We get three matches since we are looking for either the character A
or a
followed by a space and then the word rose
:
A rose
a rose
a rose
Let's modify the pattern now and enter "^[Aa] rose"
into the "Regular
Expression" text box. Notice how only the first part of the test string is now
a match! The ^
in this context is an anchor that says "Only check to see if
the pattern exists at the start of the string." Since it does, it will only
return A rose
and not the other two matches.
Try to use the ^
anchor again by typing in "^is"
in the "Regular Expression"
text box now. Even though the character combination of is
exists in the
string, it will not show a match since it is not in the beginning of the test
string. If we were to remove the anchor, ^
, we would then have two matches.
The other anchor, $
, will only check to see if the pattern exists at the end
of the string - so the opposite of the ^
anchor! Let's put this to use and
enter the pattern "[Aa] rose$"
into the "Regular Expression" text box. Again,
see how we only have one match, and it is matching with the last a rose
in the
test string this time! This is because it is at the end of the string.

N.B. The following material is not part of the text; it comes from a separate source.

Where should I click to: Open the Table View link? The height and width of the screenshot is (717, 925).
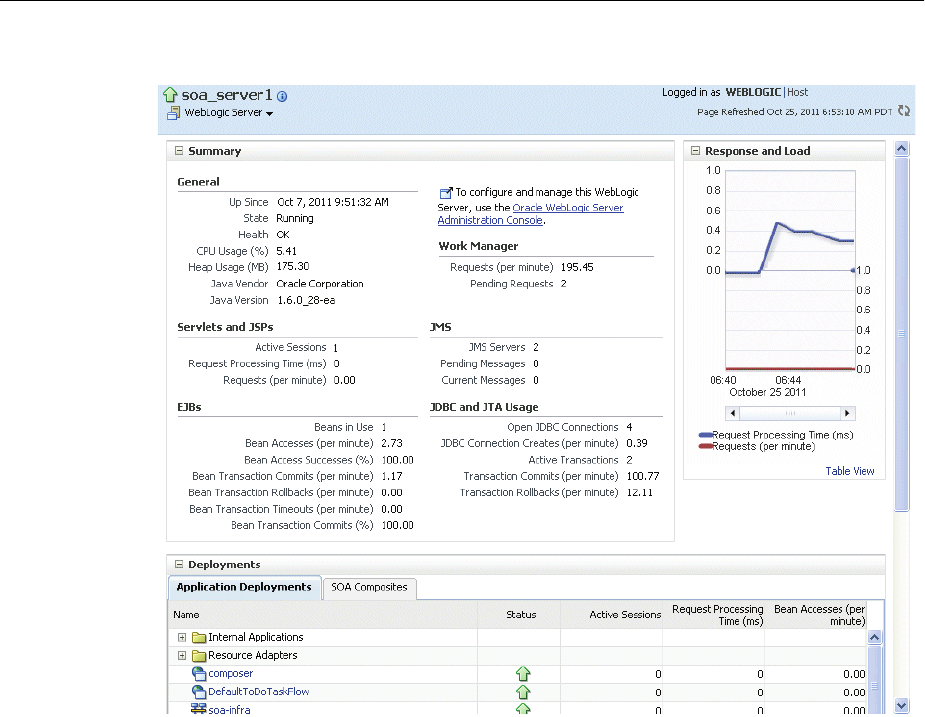(850, 471)
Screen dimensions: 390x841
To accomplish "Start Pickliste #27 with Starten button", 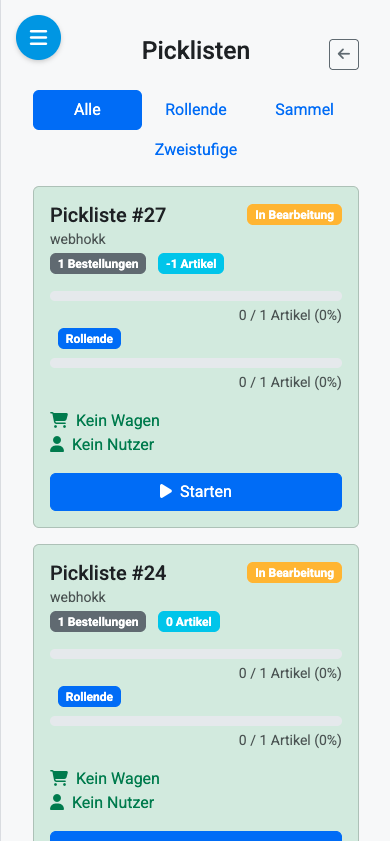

The last syntax we will discuss is quantifiers. Quantifiers are regex operators that can count the number of occurrences of a character. Consider the table below:
Quantifier | Description |
---|---|
* |
Matches zero or more occurrences |
+ |
Matches one or more occurrences |
? |
Matches zero or one occurrence |
Let's look at some examples to showcase these quantifiers. In the Regex 101 tool, replace the test string with the following:
Hmm that is interesting that hummingbirds can fly backwards
The "any" quantifier is the asterisk, *
, quantifier. If we place a *
after
any character or character set, we will match with zero or more occurrences of
that character. Let's look at an example to help explain this more. In the
"Regular Expression" text box, enter the pattern "[Hh]m"
.
We get only one match since we are looking for either the character H
or h
followed by a space and the character m
:
Now let's update the pattern to have an asterisk, *
, follow the character m
:
"[Hh]m*"
.
Notice now that there are now 4 matches! The pattern [Hh]m*
has been modified
to say "Find me all occurrences where there is either an H
or h
followed by
zero or more occurrences of the character m
." This resulted into finding all
the lowercase h
characters in the test string along with the character
sequence of Hmm
. Since Hmm
has two occurrences of m
, the *
quantifier
will pick up both m
characters.
The "some" quantifier is represented by the +
symbol. If we place a +
after
any character or character set, we will match with one or more occurrences of
that character. Let's try entering the pattern "[Hh]m+"
now into the "Regular
Expression" text box:
There is now only one match and that is the character sequence of Hmm
. Notice
how the +
quantifier picked up both m
characters. This is because we are
now requiring the m
character to be present at least once. It will grab any
other m
characters following it as well since it fits the definition of the
"some" quantifier.
The "optional" quantifier, ?
, allows exactly zero or one occurrence of a
character or character set. Let's see it in action! Enter the pattern "[Hh]m?"
into the "Regular Expression" text box:
There is, again, 4 matches of the above pattern! This may look very similar to
the resulting matches from when we used the *
quantifier, but look closer.
The rule is now to find all occurrences where there is either an H
or h
followed by zero or one occurrence of the character m
. This found all the
lowercase h
characters again in the test string but only picked up the
sequence Hm
instead of Hmm
this time. Since Hmm
has two occurrences of
m
, the ?
quantifier will only pick up the first m
character.